> **To do**:
1. Decide whether each statement below agrees with the passage on mouse breast tumors. Answer yes or no for each, and quote the words of the passage that decide it.
(a) Most of the tumors were invasive ductal carcinomas.
(b) Over-expression of TβR2 significantly enlarged lung metastases compared with control tumors.
(c) Silencing TβR2 in cells that over-express GTF2IRD1 shortened tumor latency.
2. According to the passage on mouse breast tumors, in which cells was TβR2 expression silenced?
3. Print the passage on mouse breast tumors from "We next analyzed" to "tumors (Figure 3D).".

> **Reading passage**:
————————

We next analyzed the histology of mouse breast tumors driven by GTF2IRD1, TβR2 and shRNA against BMPR1b. The majority of tumors were invasive ductal carcinomas, with low levels of ductal or lobular hyperplasia (Figure 3B, S3D). Quantitative analysis showed that GTF2IRD1, TβR2, and the shRNA against BMPR1b did not change the sizes of the primary tumors and lung metastases significantly from those of the control tumors, indicating that the over-expression of GTF2IRD1, TβR2, or loss of BMPR1b gene did not increase tumor cell proliferation in primary tumors or at metastatic sites (Figure 3C). Moreover, dysregulation of TβR2 or BMPR1b drove high-grade tumor formation, which is consistent with the GTF2IRD1 tumors (Figure 3D).

To determine whether the tumor promoting activity of GTF2IRD1 is dependent on the dysregulation of these downstream genes, we asked whether reversal of the expression of one of the key downstream genes, in combination with GTF2IRD1 over-expression, would impact tumor incidence. Using shRNA, TβR2 expression was silenced in ErbB2 mammary cells that over-express GTF2IRD1, and transplanted into recipient mice. Tumor latency was significantly increased when TβR2 expression was suppressed, compared to GTF2IRD1 over-expression alone (Figure 3E).

————————

> **Given information**:
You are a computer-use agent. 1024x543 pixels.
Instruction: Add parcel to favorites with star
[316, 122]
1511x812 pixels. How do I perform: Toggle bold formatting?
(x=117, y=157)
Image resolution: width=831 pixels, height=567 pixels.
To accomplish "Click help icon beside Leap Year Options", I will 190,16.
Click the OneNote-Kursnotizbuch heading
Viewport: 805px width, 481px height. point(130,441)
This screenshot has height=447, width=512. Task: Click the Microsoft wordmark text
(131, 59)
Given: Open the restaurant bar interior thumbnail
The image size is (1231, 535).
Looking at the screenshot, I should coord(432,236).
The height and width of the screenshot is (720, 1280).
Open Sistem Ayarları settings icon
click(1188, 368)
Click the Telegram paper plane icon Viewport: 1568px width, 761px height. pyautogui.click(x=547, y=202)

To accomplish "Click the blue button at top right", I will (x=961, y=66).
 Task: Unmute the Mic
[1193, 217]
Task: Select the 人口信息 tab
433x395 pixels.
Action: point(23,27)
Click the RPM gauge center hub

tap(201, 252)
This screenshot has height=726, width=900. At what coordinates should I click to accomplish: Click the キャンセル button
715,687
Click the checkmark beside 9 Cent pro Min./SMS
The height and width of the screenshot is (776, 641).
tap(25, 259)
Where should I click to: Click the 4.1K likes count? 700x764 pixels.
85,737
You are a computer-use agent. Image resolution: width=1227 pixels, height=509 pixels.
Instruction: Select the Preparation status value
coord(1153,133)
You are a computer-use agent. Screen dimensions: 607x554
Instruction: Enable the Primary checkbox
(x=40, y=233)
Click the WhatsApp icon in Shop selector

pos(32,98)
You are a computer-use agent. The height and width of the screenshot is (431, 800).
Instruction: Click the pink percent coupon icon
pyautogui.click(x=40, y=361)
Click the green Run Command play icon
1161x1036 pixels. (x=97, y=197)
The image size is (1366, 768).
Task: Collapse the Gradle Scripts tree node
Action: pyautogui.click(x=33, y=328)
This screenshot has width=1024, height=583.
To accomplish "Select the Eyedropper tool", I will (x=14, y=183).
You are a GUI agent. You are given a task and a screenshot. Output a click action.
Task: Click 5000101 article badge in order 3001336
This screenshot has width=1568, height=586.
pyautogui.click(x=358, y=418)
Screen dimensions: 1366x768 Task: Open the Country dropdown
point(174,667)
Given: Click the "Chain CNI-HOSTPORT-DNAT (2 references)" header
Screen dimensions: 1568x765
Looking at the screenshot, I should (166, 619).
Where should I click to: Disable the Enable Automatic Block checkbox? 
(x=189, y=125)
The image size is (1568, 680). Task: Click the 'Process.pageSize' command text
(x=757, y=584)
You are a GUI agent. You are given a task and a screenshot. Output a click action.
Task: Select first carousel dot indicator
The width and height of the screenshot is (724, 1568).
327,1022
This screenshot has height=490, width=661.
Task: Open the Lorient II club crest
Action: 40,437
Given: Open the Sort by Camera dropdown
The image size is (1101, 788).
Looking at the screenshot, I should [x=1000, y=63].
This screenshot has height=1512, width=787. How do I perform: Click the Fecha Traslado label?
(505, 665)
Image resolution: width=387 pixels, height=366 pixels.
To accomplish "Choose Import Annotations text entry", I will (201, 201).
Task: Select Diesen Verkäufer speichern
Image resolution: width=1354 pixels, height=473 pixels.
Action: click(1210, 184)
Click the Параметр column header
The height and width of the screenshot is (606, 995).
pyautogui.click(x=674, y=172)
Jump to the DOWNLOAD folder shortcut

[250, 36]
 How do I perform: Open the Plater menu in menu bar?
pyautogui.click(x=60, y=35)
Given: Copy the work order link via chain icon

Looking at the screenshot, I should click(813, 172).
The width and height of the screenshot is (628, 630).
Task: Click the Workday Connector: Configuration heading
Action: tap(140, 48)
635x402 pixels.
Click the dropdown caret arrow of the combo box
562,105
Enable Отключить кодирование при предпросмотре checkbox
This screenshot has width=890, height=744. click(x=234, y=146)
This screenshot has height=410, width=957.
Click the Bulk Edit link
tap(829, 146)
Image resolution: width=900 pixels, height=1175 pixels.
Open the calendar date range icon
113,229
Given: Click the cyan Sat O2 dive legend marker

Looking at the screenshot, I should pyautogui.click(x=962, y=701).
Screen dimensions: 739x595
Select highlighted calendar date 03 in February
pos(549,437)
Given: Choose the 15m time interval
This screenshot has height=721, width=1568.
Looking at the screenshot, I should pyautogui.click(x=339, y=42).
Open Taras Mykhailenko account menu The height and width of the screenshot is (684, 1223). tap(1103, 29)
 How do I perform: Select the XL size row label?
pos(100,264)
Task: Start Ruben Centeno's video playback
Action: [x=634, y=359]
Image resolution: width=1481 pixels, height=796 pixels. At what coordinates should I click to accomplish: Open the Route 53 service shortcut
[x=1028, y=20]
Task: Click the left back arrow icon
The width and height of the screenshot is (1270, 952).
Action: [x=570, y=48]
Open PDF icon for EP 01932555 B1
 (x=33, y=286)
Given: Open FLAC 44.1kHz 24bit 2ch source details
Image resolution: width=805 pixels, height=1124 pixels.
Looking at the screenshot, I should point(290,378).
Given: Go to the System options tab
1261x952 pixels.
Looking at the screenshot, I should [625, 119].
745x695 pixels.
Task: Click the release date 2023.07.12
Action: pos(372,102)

————————

> **Results for each task**:
1.
(a) Yes: "The majority of tumors were invasive ductal carcinomas"
(b) No: "did not change the sizes of the primary tumors and lung metastases significantly from those of the control tumors"
(c) No: "Tumor latency was significantly increased when TβR2 expression was suppressed"

2. TβR2 expression was silenced in ErbB2 mammary cells that over-express GTF2IRD1.

3.
We next analyzed the histology of mouse breast tumors driven by GTF2IRD1, TβR2 and shRNA against BMPR1b. The majority of tumors were invasive ductal carcinomas, with low levels of ductal or lobular hyperplasia (Figure 3B, S3D). Quantitative analysis showed that GTF2IRD1, TβR2, and the shRNA against BMPR1b did not change the sizes of the primary tumors and lung metastases significantly from those of the control tumors, indicating that the over-expression of GTF2IRD1, TβR2, or loss of BMPR1b gene did not increase tumor cell proliferation in primary tumors or at metastatic sites (Figure 3C). Moreover, dysregulation of TβR2 or BMPR1b drove high-grade tumor formation, which is consistent with the GTF2IRD1 tumors (Figure 3D).